They say, “You can lead a horse to water, but you can’t make it drink.”
There are exceptions to this proverb, notably for oil and gas companies. We know if you lead them to capital they will always drink. Unless the trough is dry.
Right now there is unprecedented scarcity of public capital available for oil and gas companies. Year-to-date Canadian financings for the industry are at a 10-year low, and probably at an all-time low if the data are adjusted to reflect a growth metric, for example dollars available per unit of output. The dearth of dollars is, in part, due to the mood of the capital markets, but mostly the situation speaks to the changing structure of the industry.
After flipping the 2013 monthly calendar twice, year-over-year public company financings to date are tracking around 20 per cent of normal. As of early March, total equity raised is at $345-million, which is a mere trickle. Usually by this time of year new equity issues are indicating $1.5- to $2.0-billion, well on the way to the 10-year average of about $10-billion per year. Debt too is lagging: Only $275-million has been issued this year.
It’s not unheard of for the debt and equity spigots to be shut. It happened in 2002 after Enron imploded. It also happened on rare occasions in the 1990s, but back then the industry was one-fifth the size that it is now on a cash flow basis. Also, since then, acute inflation in the mid-2000s devalued the purchasing power of an investment dollar.
Today the capital markets are demonstrating extreme discretion. Although broad equities have perked up recently, risk aversion is still top of mind among investors. In Canada, intertwined macro oil and gas issues such as price differentials, low prices and access to markets are also causing reticence to finance public companies in the industry.
While debt and equity are important lifelines, the dominant source of investment capital is cash flow. Unless dividends are being paid out, oil and gas companies typically reinvest every dollar of cash flow back into the ground. But on the natural gas side of the business, this source of capital is also scarce due to low continental commodity prices. On the oil side, cash flow is compromised due to deep price discounts. Historically, this three-way choking off of industry capital – equity, debt and cash flow –would reflect negatively on the industry, leading to a serious contraction of field activity and ultimately production declines.
Drilling activity is somewhat muted this year, but not proportionally to the dearth of public capital. Our estimates suggest that the industry will still spend $54-billion in 2013, this despite a forecast of only $36-billion from cash flow. How is this reconcilable – in other words, how can the industry as a whole be spending 1.5 times its cash flow without help from public capital markets?
The gap is explainable by prevailing structural changes. First, private equity capital has stepped in to fill in for some of the public market shortfall, but not all.
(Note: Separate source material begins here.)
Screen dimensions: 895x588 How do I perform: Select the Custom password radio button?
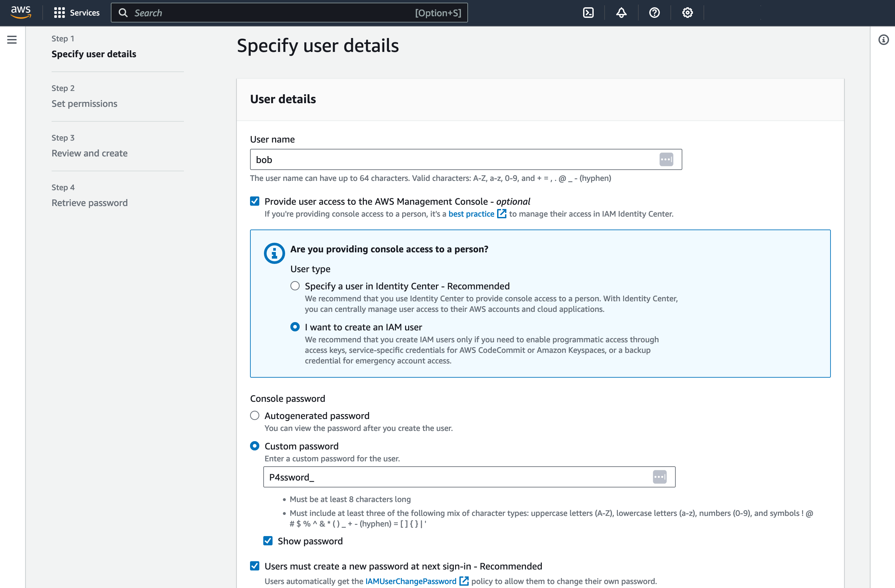click(x=255, y=446)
Globally, the institutional investor’s bias is leaning toward private company investment. Private equity has financed several hundred million dollars already in 2013, but this quieter source of capital is highly selective and doesn’t serve up growth capital to the broader industry.
Selectivity and discretion is a big theme in today’s investment landscape. Only a handful of high-growth, darling companies are able to raise money; for example, two-thirds of the $345-million in equity this year was raised by one public company – Tourmaline Oil Corp.
The loudest statement about structural change comes from the patient and deep pockets of large multinational companies, where the bulk of the industry’s growth capital is coming from right now. None of these participants need to depend on public market financings to further their interests. Shell, Chevron and Petronas are declared long-term players in the LNG game, spending money from wellheads to the coast, regardless of current market conditions. Overseas joint venture money targeting resource plays also continues to be an alternative source of capital. Notably, big oil sands companies are tracking spending levels in the low $20-billion level this year, with no hiccup relative to prior years.
Massive upfront investment into big resource development is how the industry will end up spending significantly more than its cash flow this year; the oil sands sector will spend 250 per cent more than it takes in, and conventional plays 120 per cent, for a weighted average 150 per cent as a whole.
Structurally, the selectivity of capital and shift in its sources means that the oil and gas industry has become a cloistered business that favours the few. In fact, there is lots of water at the trough. But for now only big, sophisticated or privileged horses are able to drink.